"Populariser les savoirs ? "Revue Savoirs en lien, n°5, 2026, dir. Stéphanie Genand et Stéphane Zékian
Savoirs en lien, n° 5, 2026 , « Populariser les savoirs ? »
dir. Stéphanie Genand (UPEC, LIS) et Stéphane Zékian (CNRS, IHRIM)
En se demandant s’il faut « populariser les savoirs », le 5e numéro de la revue Savoirs en lien (https://preo.ube.fr/sel/) [1] entend contribuer au dynamisme actuel des recherches consacrées aux partages des la connaissances. Qu’il s’agisse d’en étudier les élaborations théoriques et les modalités pratiques, d’en retracer l’histoire ou d’en imaginer les formes à venir, sans oublier d’en mettre au jour les impensés, voire les apories, la question occupe aujourd’hui une place croissante dans le champ scientifique.

▸ **EXERCICES À TRAITER**
a. Recopiez le passage en commençant aux mots « dir. Stéphanie Genand (UPEC, LIS) » et en vous arrêtant après « le champ scientifique. ».
b. Quels sigles le passage place-t-il entre parenthèses après les noms des deux directeurs du numéro ?
c. D'après le passage, quel est le titre du 5e numéro de la revue Savoirs en lien ?

[Données d'ancrage par coordonnées en pixels]
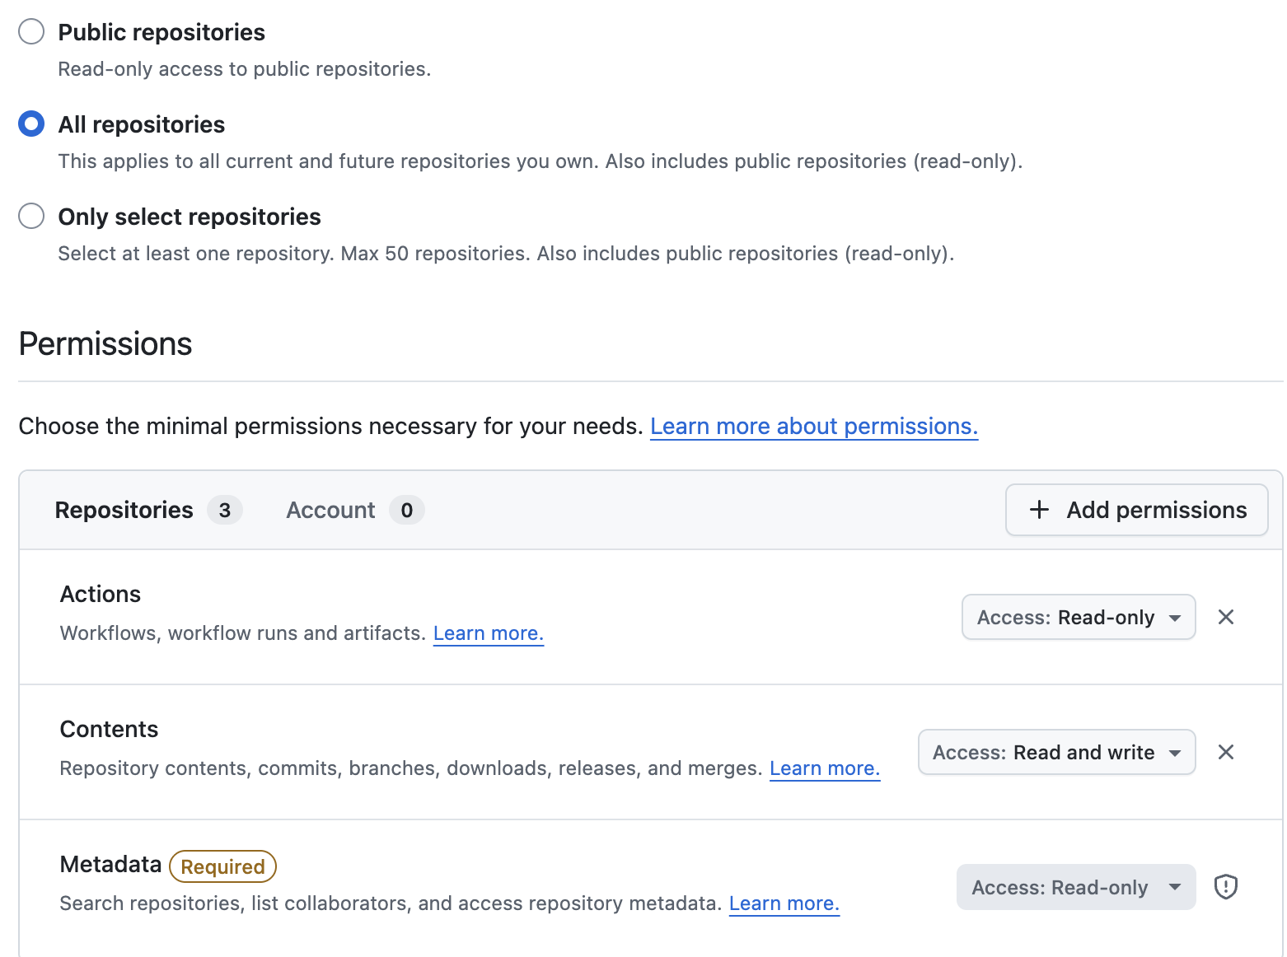Remove the Actions permission via its X icon
This screenshot has width=1287, height=957.
pyautogui.click(x=1226, y=617)
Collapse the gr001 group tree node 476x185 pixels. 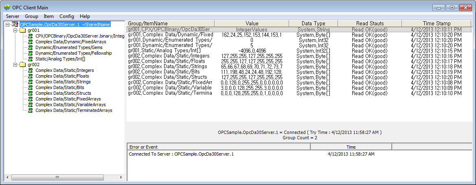click(15, 31)
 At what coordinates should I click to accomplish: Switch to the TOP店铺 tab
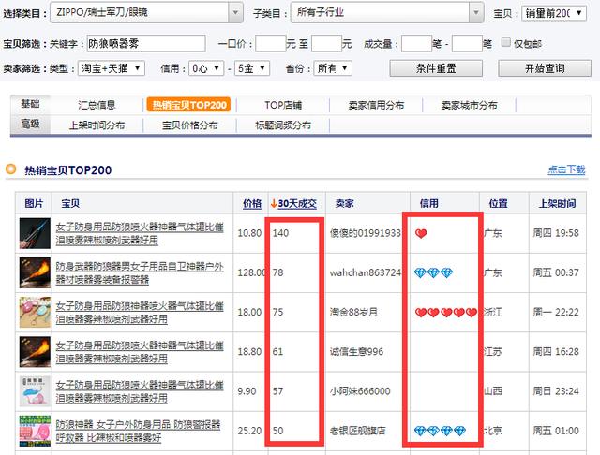(283, 105)
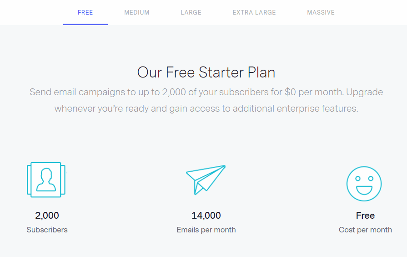Choose the EXTRA LARGE plan tab

pyautogui.click(x=254, y=12)
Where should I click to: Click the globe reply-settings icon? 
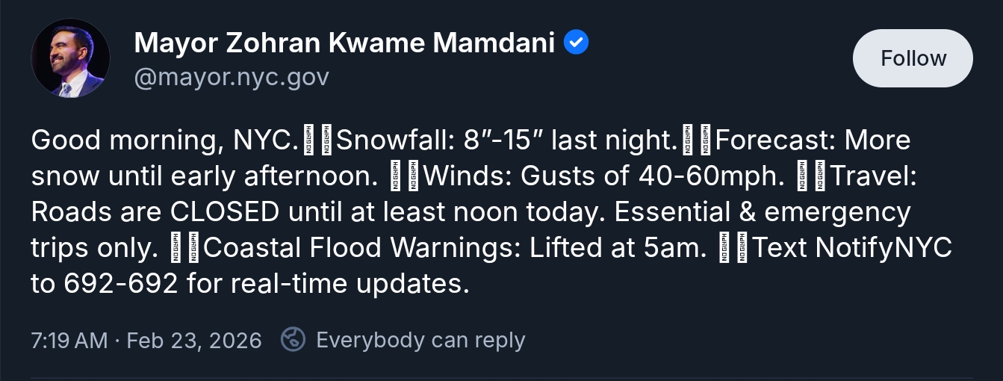coord(293,340)
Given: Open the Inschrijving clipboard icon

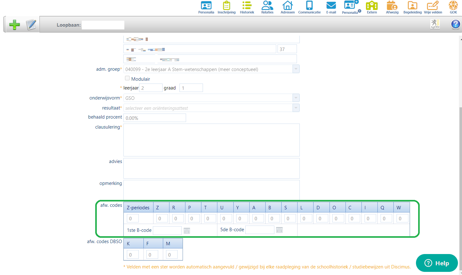Looking at the screenshot, I should (x=226, y=5).
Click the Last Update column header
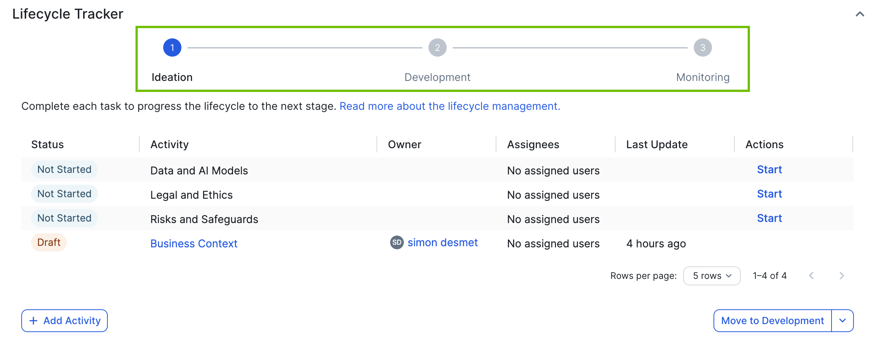The height and width of the screenshot is (345, 882). pos(657,145)
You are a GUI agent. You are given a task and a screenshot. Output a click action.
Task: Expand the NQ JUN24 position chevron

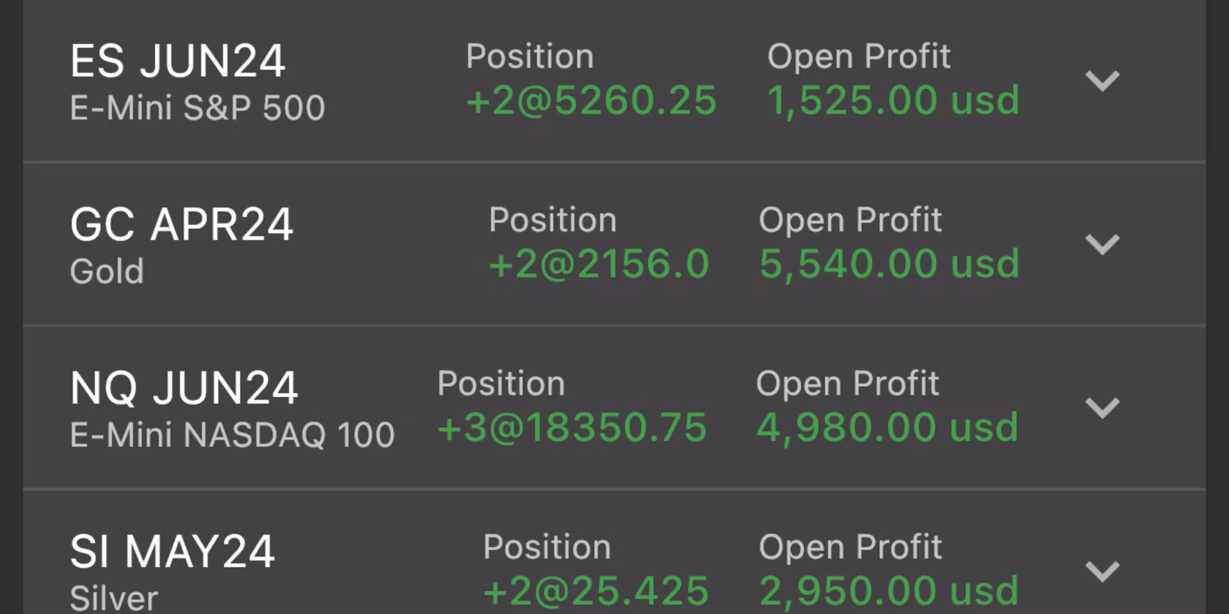coord(1102,408)
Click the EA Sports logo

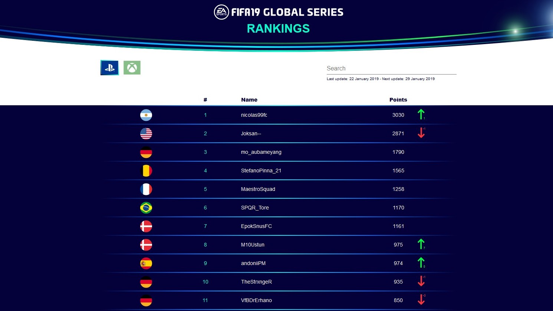click(x=221, y=12)
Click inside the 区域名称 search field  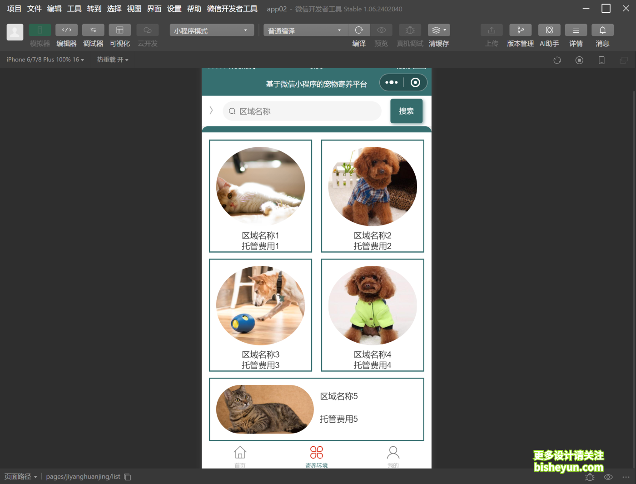(302, 111)
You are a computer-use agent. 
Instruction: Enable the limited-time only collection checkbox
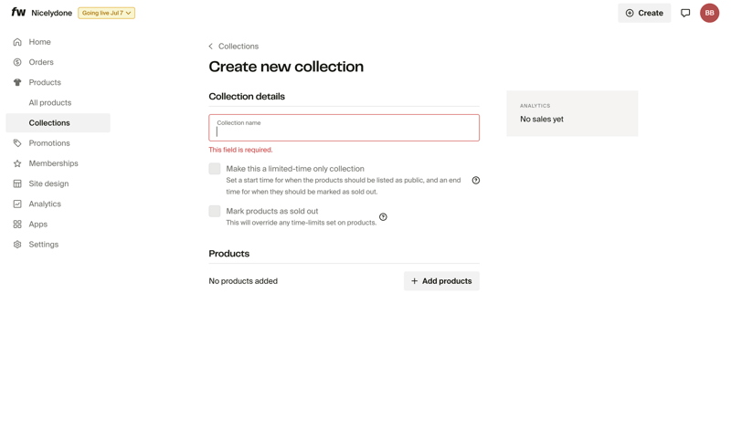pos(215,169)
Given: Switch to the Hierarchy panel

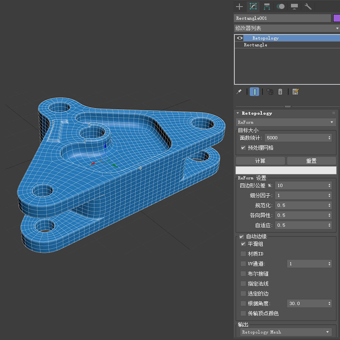Looking at the screenshot, I should pos(266,6).
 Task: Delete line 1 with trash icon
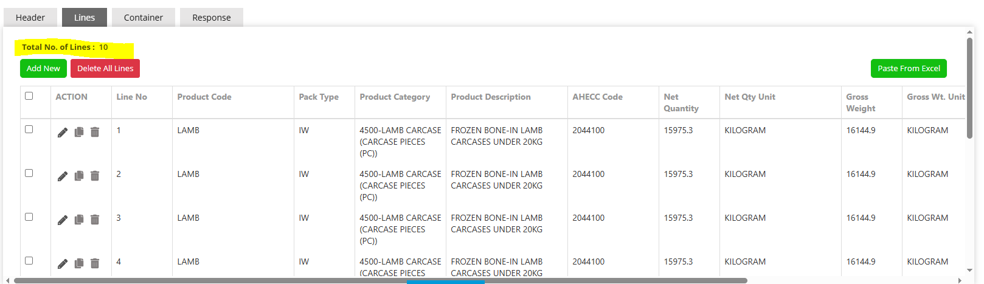(95, 132)
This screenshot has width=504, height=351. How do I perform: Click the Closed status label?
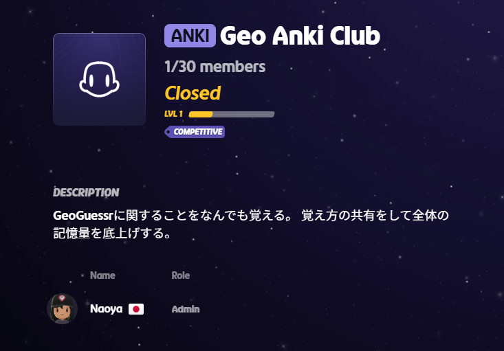point(193,93)
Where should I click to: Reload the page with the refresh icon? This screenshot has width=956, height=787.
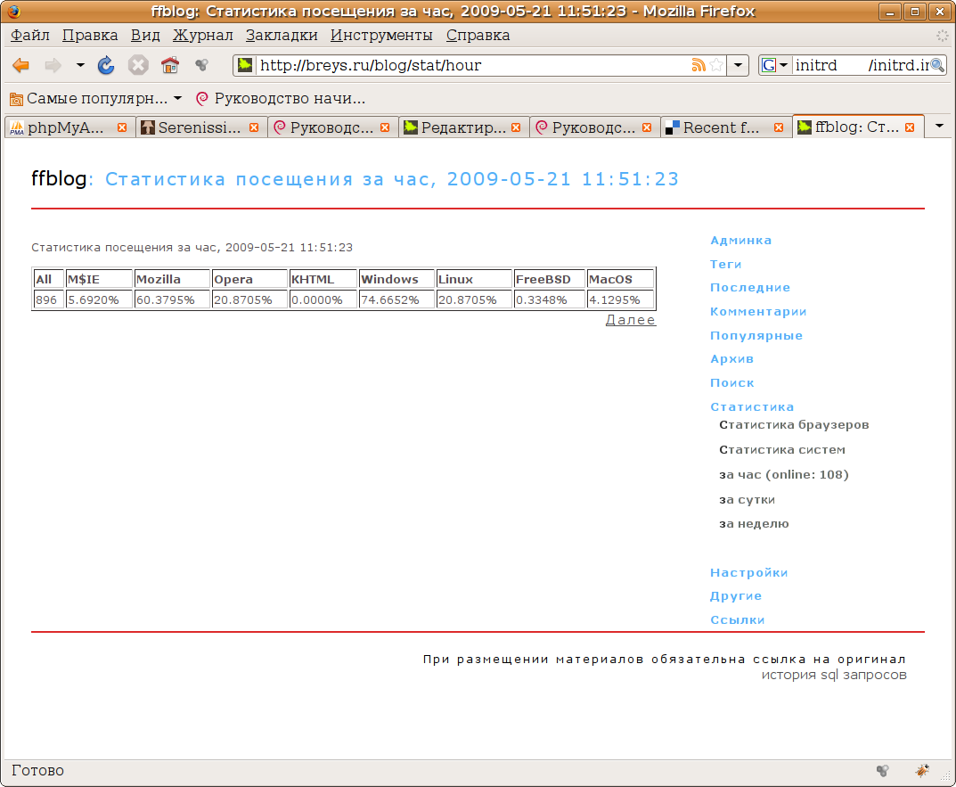[106, 65]
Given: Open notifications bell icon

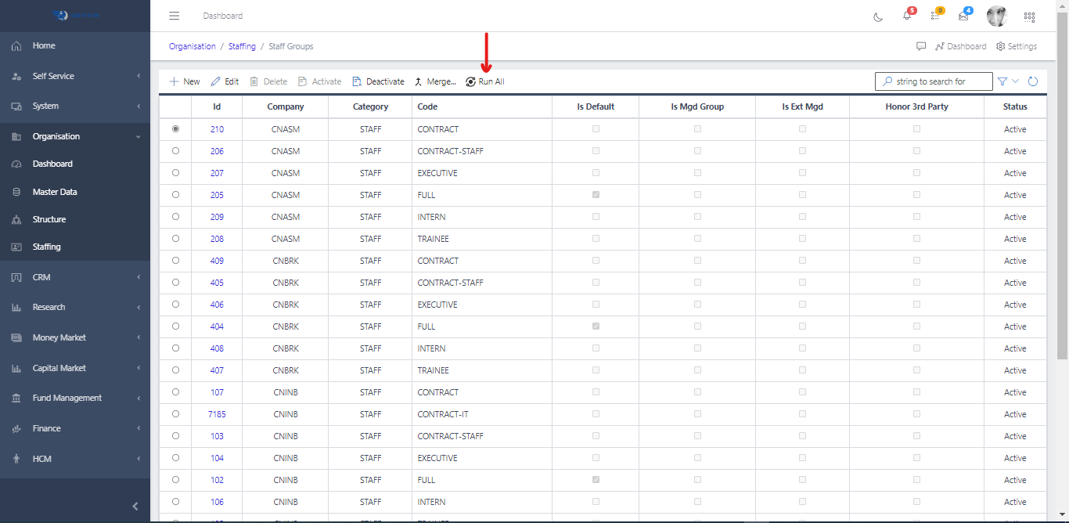Looking at the screenshot, I should click(907, 16).
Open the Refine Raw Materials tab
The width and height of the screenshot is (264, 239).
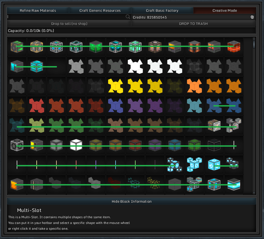[38, 11]
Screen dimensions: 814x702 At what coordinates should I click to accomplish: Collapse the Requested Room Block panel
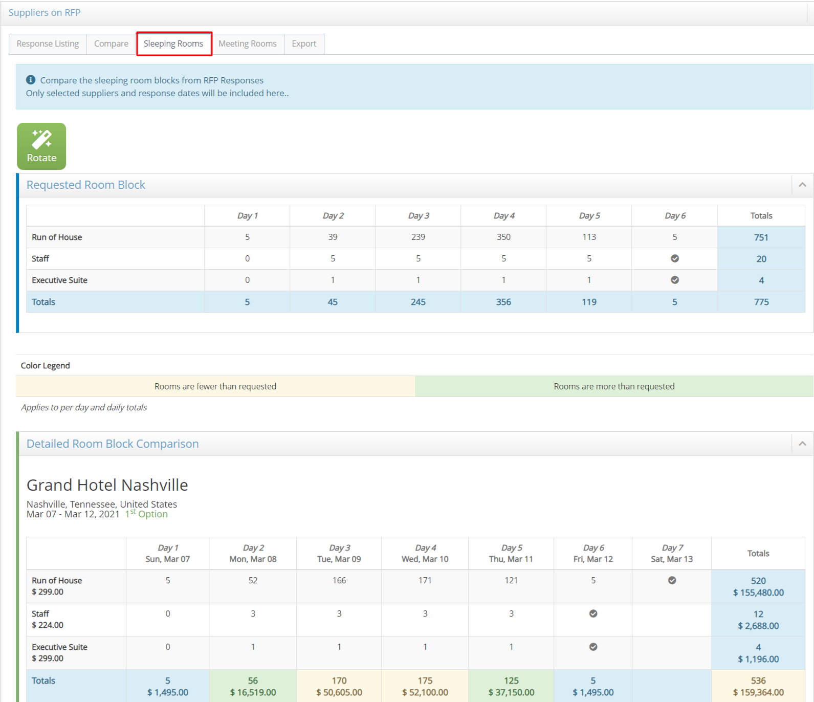pos(802,185)
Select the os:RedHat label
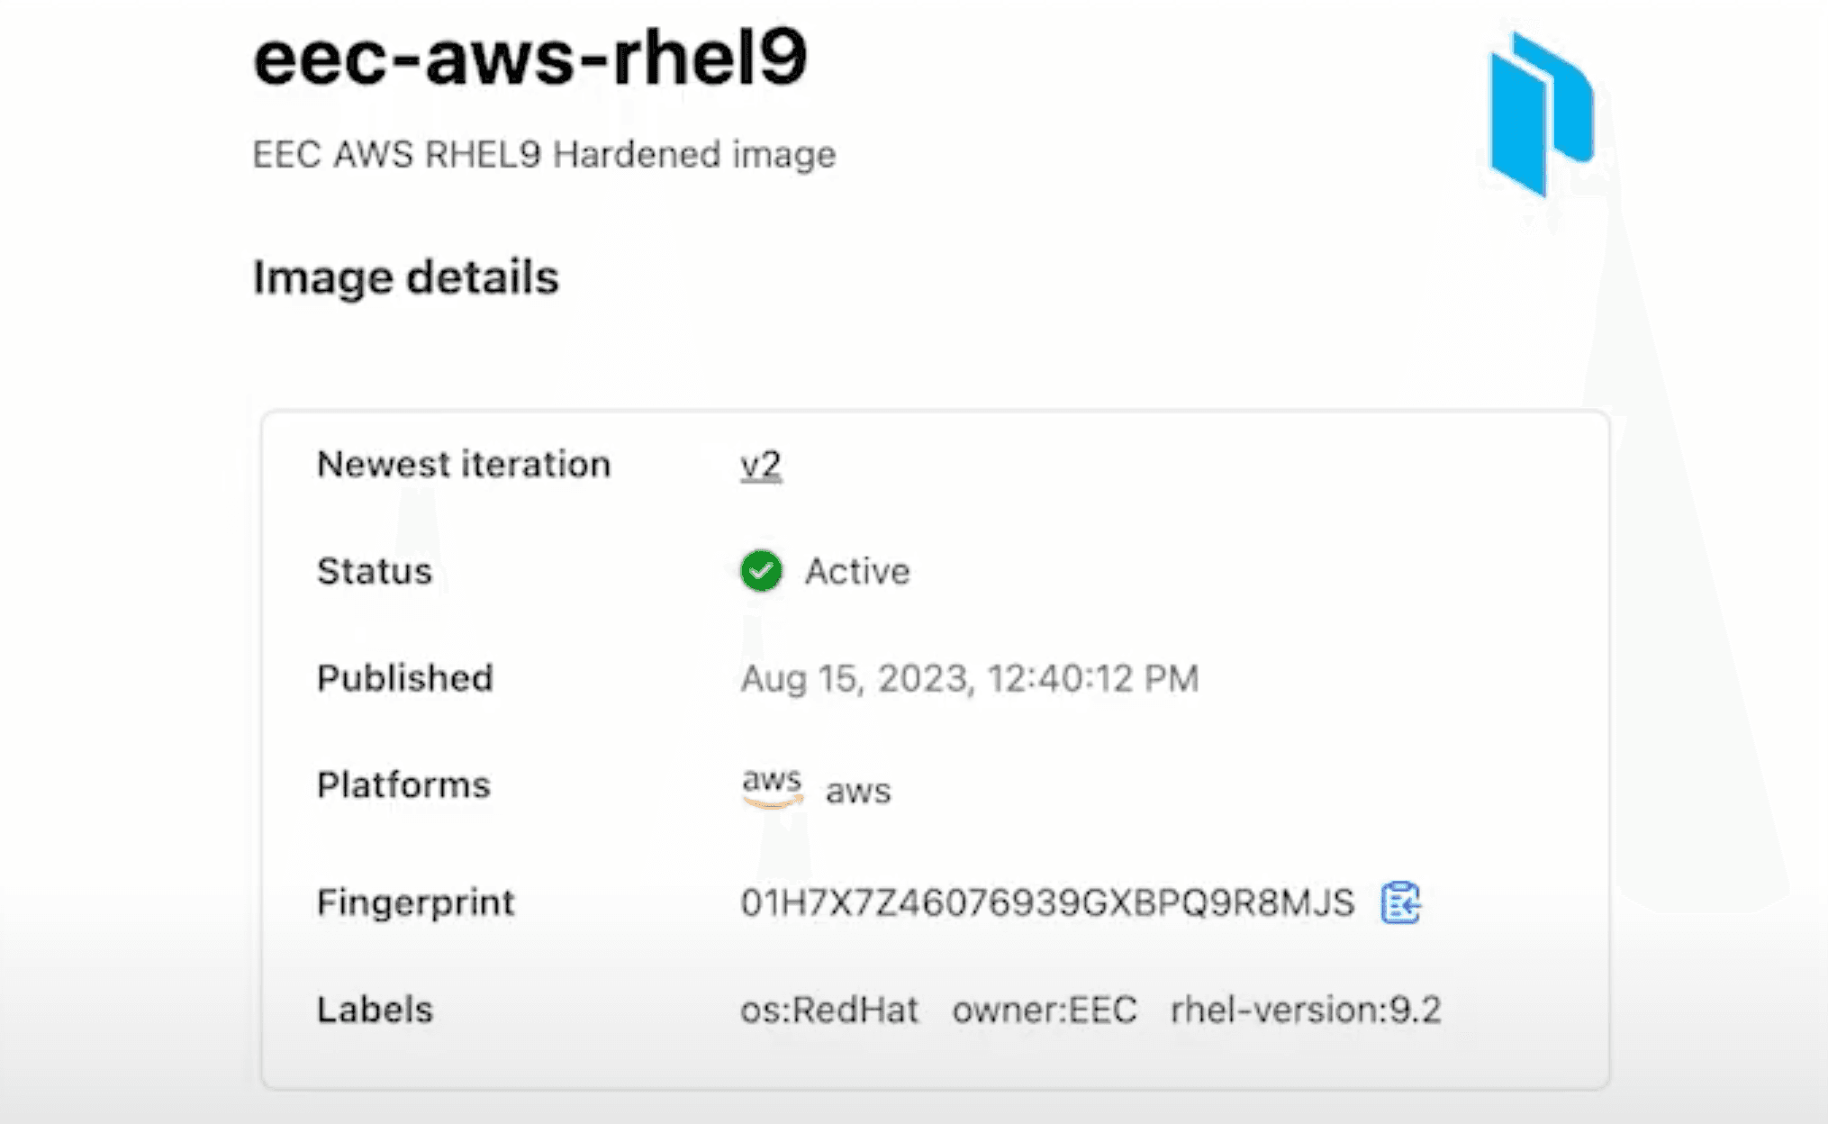This screenshot has width=1828, height=1124. click(x=829, y=1010)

▸ **EXERCICES CORRIGÉS**
a.
dir. Stéphanie Genand (UPEC, LIS) et Stéphane Zékian (CNRS, IHRIM)
En se demandant s’il faut « populariser les savoirs », le 5e numéro de la revue Savoirs en lien (https://preo.ube.fr/sel/) [1] entend contribuer au dynamisme actuel des recherches consacrées aux partages des la connaissances. Qu’il s’agisse d’en étudier les élaborations théoriques et les modalités pratiques, d’en retracer l’histoire ou d’en imaginer les formes à venir, sans oublier d’en mettre au jour les impensés, voire les apories, la question occupe aujourd’hui une place croissante dans le champ scientifique.

b. UPEC, LIS, CNRS, IHRIM

c. « Populariser les savoirs ? »